Provided data |
----------------

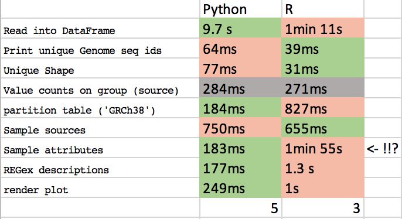The width and height of the screenshot is (402, 219).
Task: Select the gray 284ms cell
Action: (240, 88)
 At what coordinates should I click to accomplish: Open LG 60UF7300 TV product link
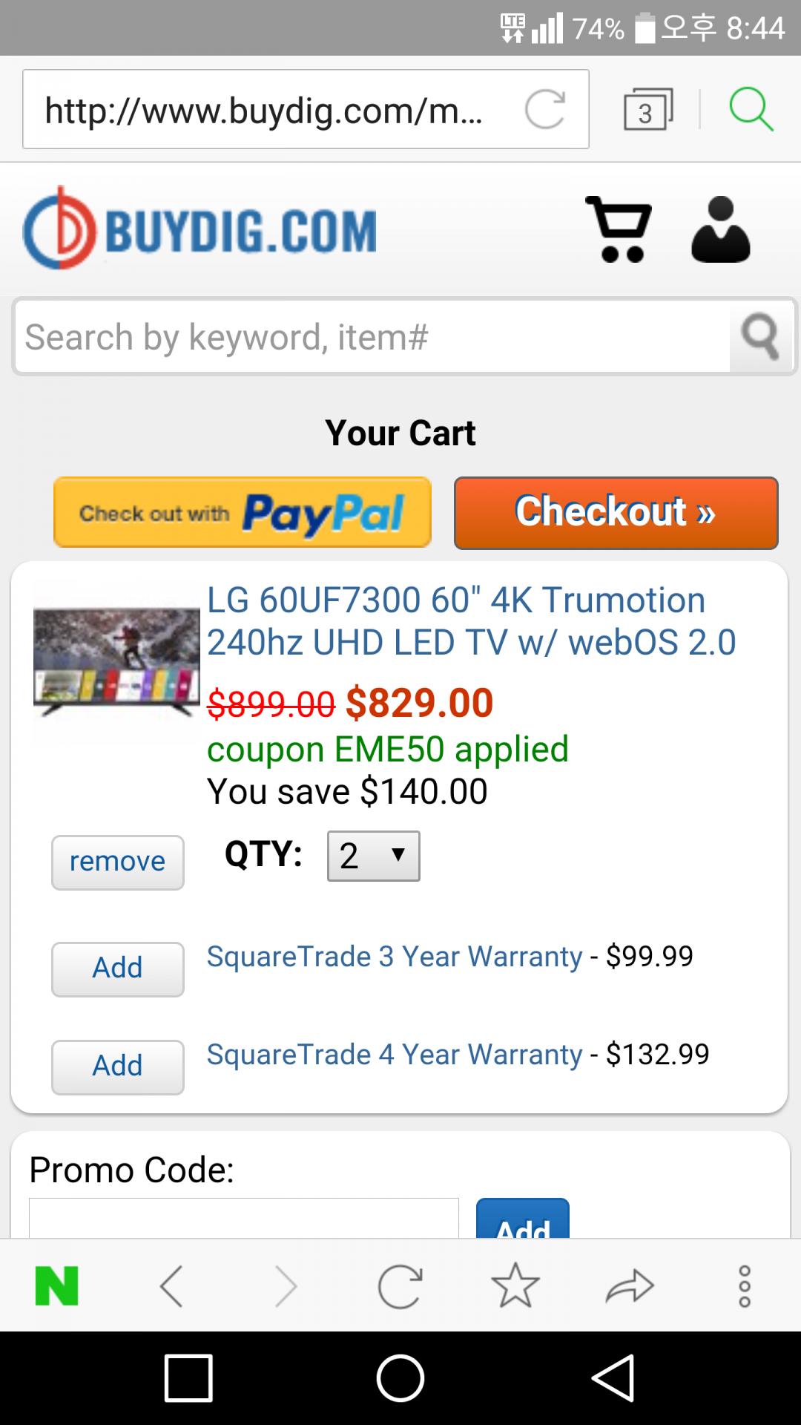(471, 621)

----------------

Work required | Extract only the lines from the line containing "At what coordinates" through the final line of the listing above, unchanged; pictures stay out of the copy.

Response to this exercise |
 At what coordinates should I click to accomplish: Open LG 60UF7300 TV product link
(471, 621)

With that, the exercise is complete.